#### EXERCISE INSTRUCTIONS:
The exercise calls for exact output of the lines between the one that contains "The image size is (949, 833)." and the end of the data, with both ends kept and pictures left out.

Top of MATERIAL SHOWN

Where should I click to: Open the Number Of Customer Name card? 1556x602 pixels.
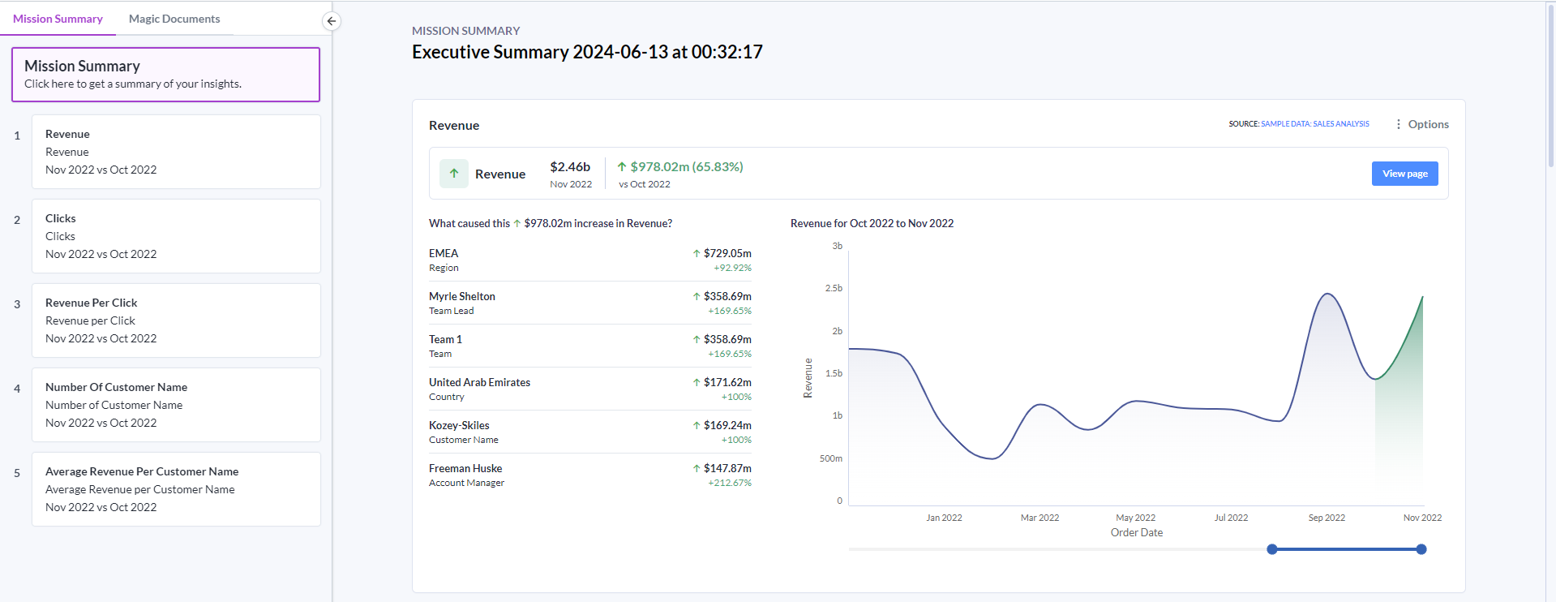tap(176, 405)
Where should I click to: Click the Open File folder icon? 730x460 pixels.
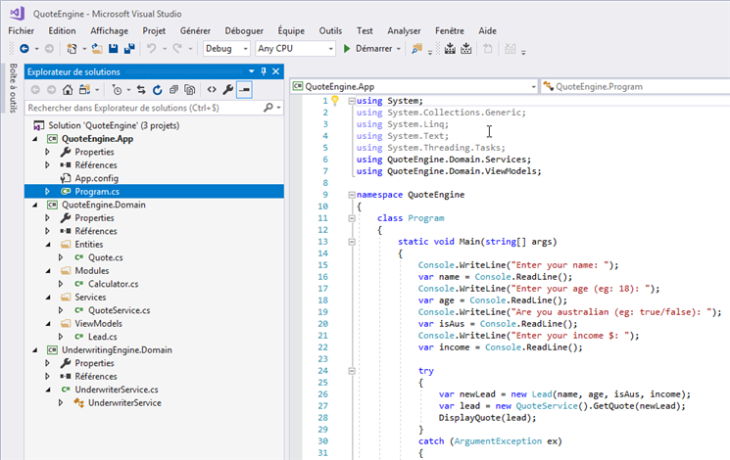coord(97,48)
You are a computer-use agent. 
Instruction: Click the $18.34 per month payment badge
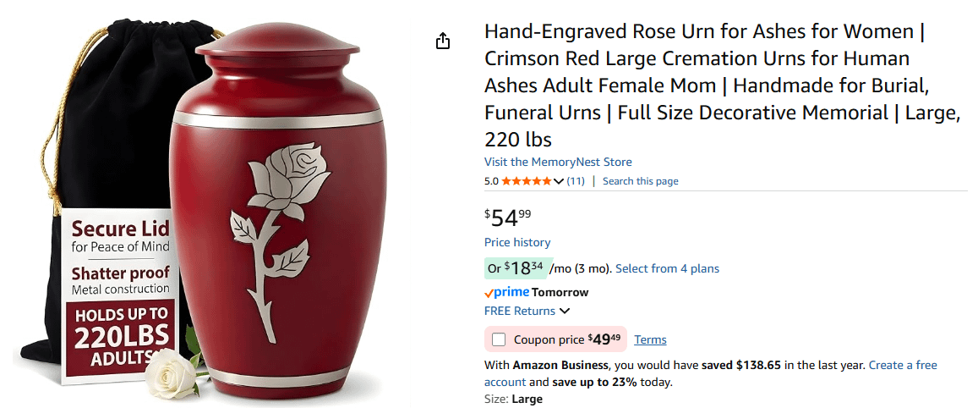pyautogui.click(x=517, y=268)
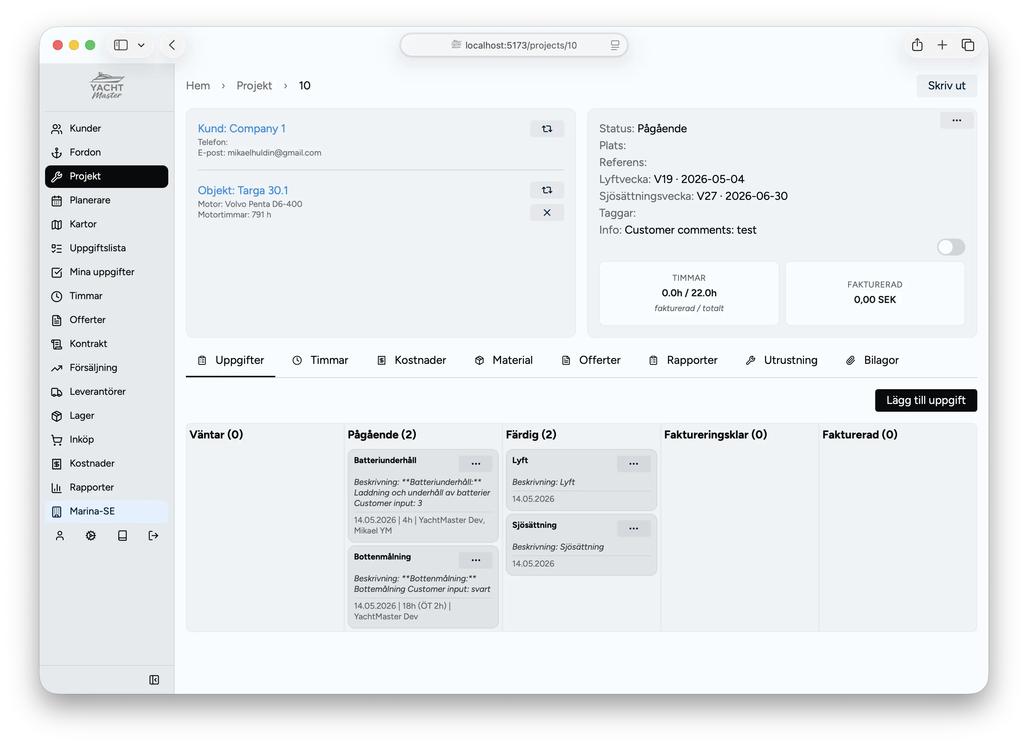Open settings gear in sidebar footer
The image size is (1028, 746).
91,536
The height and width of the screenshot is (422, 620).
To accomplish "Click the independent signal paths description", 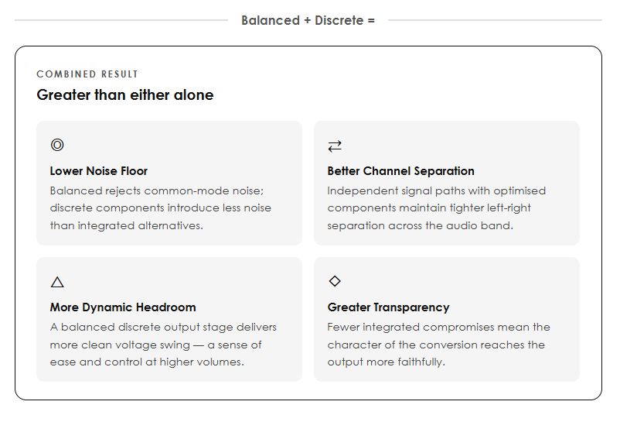I will pos(436,208).
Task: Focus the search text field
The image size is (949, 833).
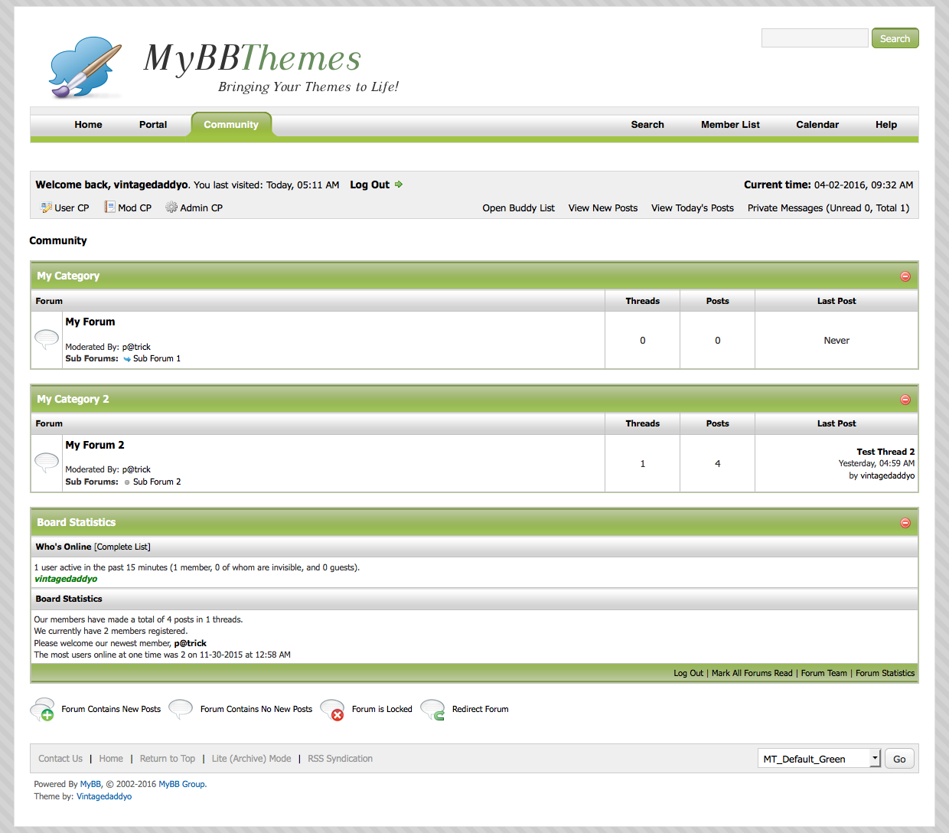Action: click(x=814, y=38)
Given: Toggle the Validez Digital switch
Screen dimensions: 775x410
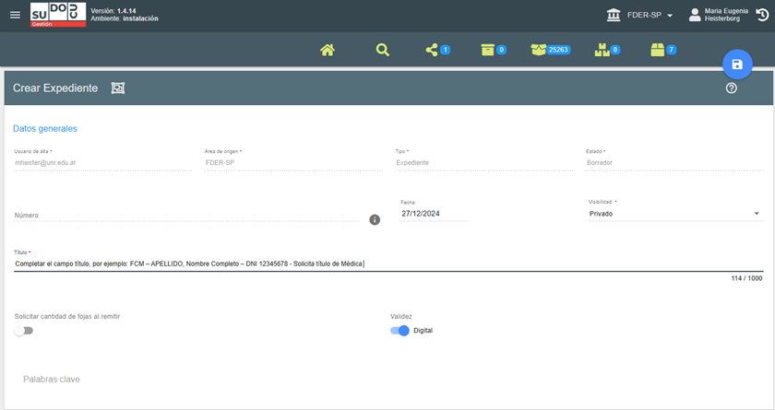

Bottom of MATERIAL SHOWN

#### WRITTEN RESPONSE:
The image size is (949, 833).
Action: click(x=814, y=38)
Given: Toggle the Validez Digital switch
Screen dimensions: 775x410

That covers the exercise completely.